We are of the opinion that neither the cases finding navigability for the purpose of determining proprietary rights, nor the cases finding navigability past, present or potential for the purpose of supporting regulation by Congress under the Commerce Clause, establish any controlling law for the purpose of determining navigability sufficient to support the exercise of admiralty jurisdiction by this court.

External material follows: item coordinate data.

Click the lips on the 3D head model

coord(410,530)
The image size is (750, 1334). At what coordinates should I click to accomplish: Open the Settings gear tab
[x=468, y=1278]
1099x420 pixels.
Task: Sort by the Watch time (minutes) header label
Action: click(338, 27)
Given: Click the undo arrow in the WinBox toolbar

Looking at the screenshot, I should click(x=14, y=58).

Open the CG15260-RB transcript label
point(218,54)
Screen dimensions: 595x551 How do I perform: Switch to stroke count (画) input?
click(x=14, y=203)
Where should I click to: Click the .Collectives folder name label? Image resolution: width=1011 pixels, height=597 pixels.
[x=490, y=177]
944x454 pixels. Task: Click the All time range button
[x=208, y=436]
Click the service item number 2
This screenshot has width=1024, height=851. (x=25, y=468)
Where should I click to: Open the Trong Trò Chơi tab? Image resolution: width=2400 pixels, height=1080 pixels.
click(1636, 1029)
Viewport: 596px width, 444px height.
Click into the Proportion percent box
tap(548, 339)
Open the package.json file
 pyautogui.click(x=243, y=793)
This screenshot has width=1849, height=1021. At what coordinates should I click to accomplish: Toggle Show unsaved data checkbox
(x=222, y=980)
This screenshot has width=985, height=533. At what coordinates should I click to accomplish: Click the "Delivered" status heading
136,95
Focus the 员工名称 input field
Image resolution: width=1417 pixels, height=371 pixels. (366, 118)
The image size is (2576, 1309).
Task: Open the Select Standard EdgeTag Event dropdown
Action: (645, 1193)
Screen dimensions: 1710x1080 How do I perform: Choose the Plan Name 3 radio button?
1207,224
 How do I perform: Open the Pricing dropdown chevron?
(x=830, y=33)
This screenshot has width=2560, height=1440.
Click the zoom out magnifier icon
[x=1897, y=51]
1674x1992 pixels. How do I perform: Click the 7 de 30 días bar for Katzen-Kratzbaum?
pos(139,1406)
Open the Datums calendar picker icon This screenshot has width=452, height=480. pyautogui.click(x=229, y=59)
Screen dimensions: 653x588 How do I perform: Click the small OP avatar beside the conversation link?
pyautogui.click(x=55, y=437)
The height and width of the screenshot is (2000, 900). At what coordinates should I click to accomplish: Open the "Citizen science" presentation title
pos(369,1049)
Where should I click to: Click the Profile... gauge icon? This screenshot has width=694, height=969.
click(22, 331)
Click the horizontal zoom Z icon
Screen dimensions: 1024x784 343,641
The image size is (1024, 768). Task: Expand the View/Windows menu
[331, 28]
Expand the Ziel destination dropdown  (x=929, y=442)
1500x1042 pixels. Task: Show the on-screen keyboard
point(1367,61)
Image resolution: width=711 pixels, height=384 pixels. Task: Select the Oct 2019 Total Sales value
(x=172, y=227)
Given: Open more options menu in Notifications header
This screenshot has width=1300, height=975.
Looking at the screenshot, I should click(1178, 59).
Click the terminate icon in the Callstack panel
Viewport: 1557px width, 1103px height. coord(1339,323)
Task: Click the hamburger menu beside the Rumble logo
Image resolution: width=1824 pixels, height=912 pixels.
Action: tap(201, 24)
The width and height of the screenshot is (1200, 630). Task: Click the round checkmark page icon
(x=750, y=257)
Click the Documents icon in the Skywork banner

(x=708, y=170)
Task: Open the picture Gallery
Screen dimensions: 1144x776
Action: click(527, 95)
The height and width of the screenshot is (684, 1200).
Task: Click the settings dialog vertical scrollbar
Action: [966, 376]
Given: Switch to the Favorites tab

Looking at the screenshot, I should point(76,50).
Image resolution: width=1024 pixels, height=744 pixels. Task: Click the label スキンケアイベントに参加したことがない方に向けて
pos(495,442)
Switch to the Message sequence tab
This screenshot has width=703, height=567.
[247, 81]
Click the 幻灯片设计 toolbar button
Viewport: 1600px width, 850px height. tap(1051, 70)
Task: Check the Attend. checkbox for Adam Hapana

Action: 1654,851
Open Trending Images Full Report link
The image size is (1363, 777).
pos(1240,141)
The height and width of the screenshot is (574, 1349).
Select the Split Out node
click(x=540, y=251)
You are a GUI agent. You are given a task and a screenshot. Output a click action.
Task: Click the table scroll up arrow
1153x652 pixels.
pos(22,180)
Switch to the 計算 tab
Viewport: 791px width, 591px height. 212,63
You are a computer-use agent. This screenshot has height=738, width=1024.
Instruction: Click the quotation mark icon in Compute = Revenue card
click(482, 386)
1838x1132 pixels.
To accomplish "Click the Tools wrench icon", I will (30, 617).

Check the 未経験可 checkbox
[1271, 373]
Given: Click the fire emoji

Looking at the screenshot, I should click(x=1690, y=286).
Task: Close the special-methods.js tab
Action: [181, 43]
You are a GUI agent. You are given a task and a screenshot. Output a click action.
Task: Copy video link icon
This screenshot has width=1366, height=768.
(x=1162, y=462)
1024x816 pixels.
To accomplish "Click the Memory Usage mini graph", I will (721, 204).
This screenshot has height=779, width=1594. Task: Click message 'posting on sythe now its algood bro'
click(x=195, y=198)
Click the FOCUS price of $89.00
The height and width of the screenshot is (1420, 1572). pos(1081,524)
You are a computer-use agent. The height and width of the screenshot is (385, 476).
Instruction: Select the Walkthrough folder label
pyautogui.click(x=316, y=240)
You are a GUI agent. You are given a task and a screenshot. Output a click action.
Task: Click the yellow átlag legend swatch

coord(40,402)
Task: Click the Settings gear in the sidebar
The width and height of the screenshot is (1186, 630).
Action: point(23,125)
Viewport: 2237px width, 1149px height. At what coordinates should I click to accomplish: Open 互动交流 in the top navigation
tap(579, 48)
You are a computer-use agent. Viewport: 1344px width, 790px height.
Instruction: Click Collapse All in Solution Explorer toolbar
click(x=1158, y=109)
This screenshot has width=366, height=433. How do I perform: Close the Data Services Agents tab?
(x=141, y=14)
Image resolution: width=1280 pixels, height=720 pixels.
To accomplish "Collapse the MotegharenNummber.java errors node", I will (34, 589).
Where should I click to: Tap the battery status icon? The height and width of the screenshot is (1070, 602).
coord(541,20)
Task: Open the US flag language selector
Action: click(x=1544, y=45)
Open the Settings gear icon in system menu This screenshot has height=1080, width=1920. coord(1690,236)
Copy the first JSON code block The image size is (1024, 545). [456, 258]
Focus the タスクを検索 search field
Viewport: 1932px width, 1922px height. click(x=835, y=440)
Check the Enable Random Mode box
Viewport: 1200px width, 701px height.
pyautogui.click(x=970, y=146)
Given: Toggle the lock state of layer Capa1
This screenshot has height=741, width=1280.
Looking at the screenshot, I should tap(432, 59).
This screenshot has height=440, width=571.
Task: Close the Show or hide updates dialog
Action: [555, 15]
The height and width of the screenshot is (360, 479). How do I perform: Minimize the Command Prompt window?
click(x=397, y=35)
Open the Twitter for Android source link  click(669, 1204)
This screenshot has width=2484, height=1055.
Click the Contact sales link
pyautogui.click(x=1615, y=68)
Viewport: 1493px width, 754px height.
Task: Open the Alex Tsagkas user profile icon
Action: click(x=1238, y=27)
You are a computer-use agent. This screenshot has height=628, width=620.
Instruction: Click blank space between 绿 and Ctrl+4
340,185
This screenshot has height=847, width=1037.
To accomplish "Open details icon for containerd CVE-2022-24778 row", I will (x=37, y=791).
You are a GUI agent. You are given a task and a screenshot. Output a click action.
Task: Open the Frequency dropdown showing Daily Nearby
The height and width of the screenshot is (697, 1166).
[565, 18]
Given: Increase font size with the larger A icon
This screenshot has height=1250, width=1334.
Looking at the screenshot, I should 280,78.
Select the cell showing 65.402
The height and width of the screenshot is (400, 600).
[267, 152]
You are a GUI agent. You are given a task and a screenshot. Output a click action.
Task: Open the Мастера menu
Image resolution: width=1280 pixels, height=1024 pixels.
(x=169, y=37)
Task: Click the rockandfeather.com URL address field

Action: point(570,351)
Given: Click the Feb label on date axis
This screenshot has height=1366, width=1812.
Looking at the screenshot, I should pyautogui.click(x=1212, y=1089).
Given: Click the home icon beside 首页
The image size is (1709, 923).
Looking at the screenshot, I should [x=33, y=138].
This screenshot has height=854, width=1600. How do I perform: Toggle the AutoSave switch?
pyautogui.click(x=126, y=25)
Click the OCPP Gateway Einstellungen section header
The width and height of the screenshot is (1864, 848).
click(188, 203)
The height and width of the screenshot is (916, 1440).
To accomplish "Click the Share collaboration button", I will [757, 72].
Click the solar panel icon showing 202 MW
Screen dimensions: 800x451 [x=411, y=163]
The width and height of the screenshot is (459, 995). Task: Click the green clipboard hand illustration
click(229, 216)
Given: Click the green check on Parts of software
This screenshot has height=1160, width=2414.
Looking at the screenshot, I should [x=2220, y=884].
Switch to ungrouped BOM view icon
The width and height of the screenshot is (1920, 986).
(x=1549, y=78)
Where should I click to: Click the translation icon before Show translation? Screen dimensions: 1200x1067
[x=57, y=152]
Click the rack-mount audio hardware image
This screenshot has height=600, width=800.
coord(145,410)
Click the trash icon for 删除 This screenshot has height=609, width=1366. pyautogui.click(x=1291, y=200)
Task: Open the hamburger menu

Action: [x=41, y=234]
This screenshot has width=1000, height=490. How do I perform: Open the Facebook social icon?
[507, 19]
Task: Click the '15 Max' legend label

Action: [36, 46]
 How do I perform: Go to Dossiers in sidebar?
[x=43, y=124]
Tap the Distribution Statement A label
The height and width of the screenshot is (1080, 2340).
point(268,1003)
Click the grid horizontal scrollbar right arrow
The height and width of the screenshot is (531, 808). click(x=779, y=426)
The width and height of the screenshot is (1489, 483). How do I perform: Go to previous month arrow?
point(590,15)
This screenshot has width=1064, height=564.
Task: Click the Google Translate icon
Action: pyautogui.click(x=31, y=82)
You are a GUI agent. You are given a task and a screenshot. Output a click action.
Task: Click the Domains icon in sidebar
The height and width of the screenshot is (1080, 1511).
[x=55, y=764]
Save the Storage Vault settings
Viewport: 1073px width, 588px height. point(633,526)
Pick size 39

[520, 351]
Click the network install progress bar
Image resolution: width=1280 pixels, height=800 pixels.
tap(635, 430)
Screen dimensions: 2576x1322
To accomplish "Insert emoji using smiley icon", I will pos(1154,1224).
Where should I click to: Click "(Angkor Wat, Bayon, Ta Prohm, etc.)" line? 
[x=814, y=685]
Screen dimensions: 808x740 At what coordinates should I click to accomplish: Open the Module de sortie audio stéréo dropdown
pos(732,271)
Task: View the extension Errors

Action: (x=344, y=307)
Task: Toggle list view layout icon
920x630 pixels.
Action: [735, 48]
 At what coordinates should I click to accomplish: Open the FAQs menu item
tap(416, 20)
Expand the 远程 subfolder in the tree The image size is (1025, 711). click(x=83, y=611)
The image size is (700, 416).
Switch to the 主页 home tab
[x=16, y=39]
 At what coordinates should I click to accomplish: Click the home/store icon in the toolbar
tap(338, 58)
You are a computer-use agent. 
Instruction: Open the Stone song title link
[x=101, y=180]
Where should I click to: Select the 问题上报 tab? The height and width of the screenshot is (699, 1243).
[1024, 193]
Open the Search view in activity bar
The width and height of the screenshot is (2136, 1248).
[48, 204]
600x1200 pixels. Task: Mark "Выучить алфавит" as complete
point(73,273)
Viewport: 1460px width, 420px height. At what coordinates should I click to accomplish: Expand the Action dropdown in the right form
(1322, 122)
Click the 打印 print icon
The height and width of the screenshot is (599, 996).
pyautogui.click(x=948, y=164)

While we have come to the conclusion that this action cannot be maintained in this court under the admiralty jurisdiction, the pleadings indicate possible diversity jurisdiction between plaintiffs and defendant Century Boat Company, a foreign corporation alleged to do business in Pennsylvania. A complaint should not be dismissed on the grounds of lack of jurisdiction if it reveals that any grounds for jurisdiction exist between plaintiff and any defendant and is not otherwise subject to objection that the parties dismissed are indispensible parties to the action. "The district court, then, has the power to, and in the exercise of its discretion may, permit parties to be dropped, if they are not indispensible, and thereby perfect jurisdiction." 3 Moore's Federal Practice, P15.09, p. 947, citing Ackererley v. Commercial Credit Co., 111 F. Supp. 92 (D.N.J.1953). Furthermore, where an action has been brought under a federal statute and the statute is inapplicable, plaintiffs may be granted leave to amend to change the whole jurisdictional basis of the suit and convert it into a civil action based on diversity of citizenship. International Ladies' Garment Workers' Union v. Donnelly Garment Co., 121 F.2d 561 (8th Cir. 1941).
Therefore, we will dismiss the action for lack of admiralty jurisdiction but allow plaintiffs leave to amend to plead diversity jurisdiction against any defendant having diverse citizenship, which, from the records of this case appears to be only defendant Century Boat Company.